This assignment involves getting your laptop ready for the computing environment we’ll be using. Specifically, your assignment is to complete a signup on the class Github site (task 1 below) and install R and RStudio if you do not already have them (tasks 2 and 3 below). There is nothing to turn in for this homework apart from completing the pull request in task 1 below.

We will be using the following data analysis tools. Computing assistance is available if you run into difficulties. Please email the GSI (Joonha Park, joonhap@umich.edu) with a detailed description of your question. Alternatively, you can come to either the GSI or instructor office hours.

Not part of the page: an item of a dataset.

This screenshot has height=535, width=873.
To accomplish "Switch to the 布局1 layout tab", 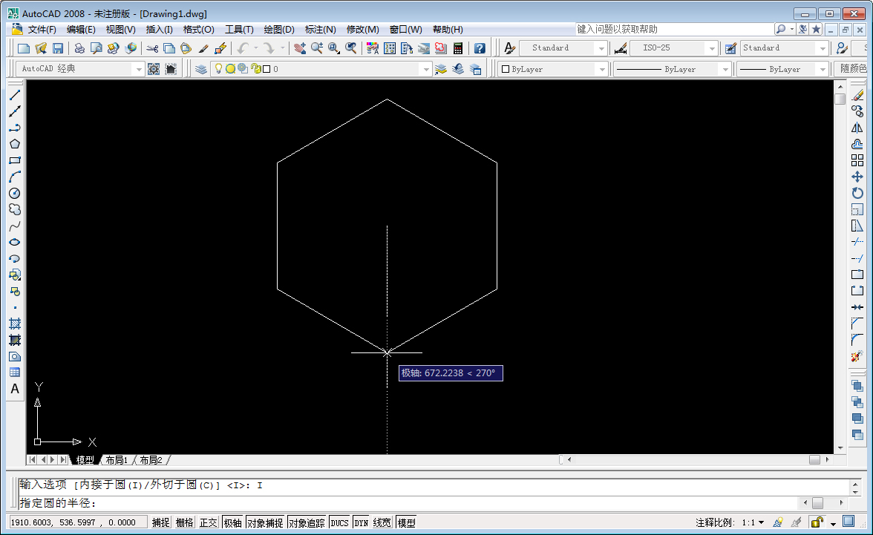I will 117,460.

  1. Git/Github: The course materials are posted on Github. Git is a tool for file sharing that has become dominant for collaborative computing projects in science and industry. Github is the largest internet code repository, and is based on git. Getting a Github account and learning a few basic commands will let you pull up-to-date copies of all the notes and homework files onto your laptop. I will present an introduction to Github in class, covering the notes in Section 1.4 of the Introduction. For Homework 0, you should work through this introduction on your own computer. You are finished with this assignment when you have successfully submitted a pull request to add your name to the hw0_signup.html file.

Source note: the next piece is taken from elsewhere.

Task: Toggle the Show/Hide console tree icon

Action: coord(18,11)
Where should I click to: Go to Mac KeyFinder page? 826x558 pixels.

  2. R: You have probably used R before, and if not it is time to start! We will make extensive use of R. Please check R is installed on your laptop. It is available at www.r-project.org

  3. Rstudio: Rstudio is a popular environment for carrying out statistical analysis in R. You can choose whether or not to access R through Rstudio for this course, but many people find that a convenient approach. It can be downloaded from www.rstudio.com

  4. Rmarkdown/Knitr: The midterm and final projects will be submitted as reproducible reports. A reproducible report combines text and source code, generates the results by running the code, and inserts the resulting tables, figures and numbers into the finished document. Advantages of this approach are: (i) you can easily modify your report if you want to try doing something differently; (ii) the reader can, if necessary, inspect or run the code that gave the results; (iii) classmates can easily learn effective data analysis techniques from each other. Rmarkdown and knitr are two closely related approaches for doing this. Rmarkdown is somewhat easier to learn (see rmarkdown.rstudio.com). Knitr is good for generating publication-quality reproducible pdf documents using Latex, and if that is something you want to be able to do, you can practice in this course (see kbroman.org/knitr_knutshell). You do not have to study Knitr/Rmarkdown for homework 0, but if you like you can start familiarizing yourself with this approach. Rstudio works well with Rmarkdown (Rmd) and knitr (Rnw) files. Also, you can inspect the Rmd source files for the course notes, which are posted on Github.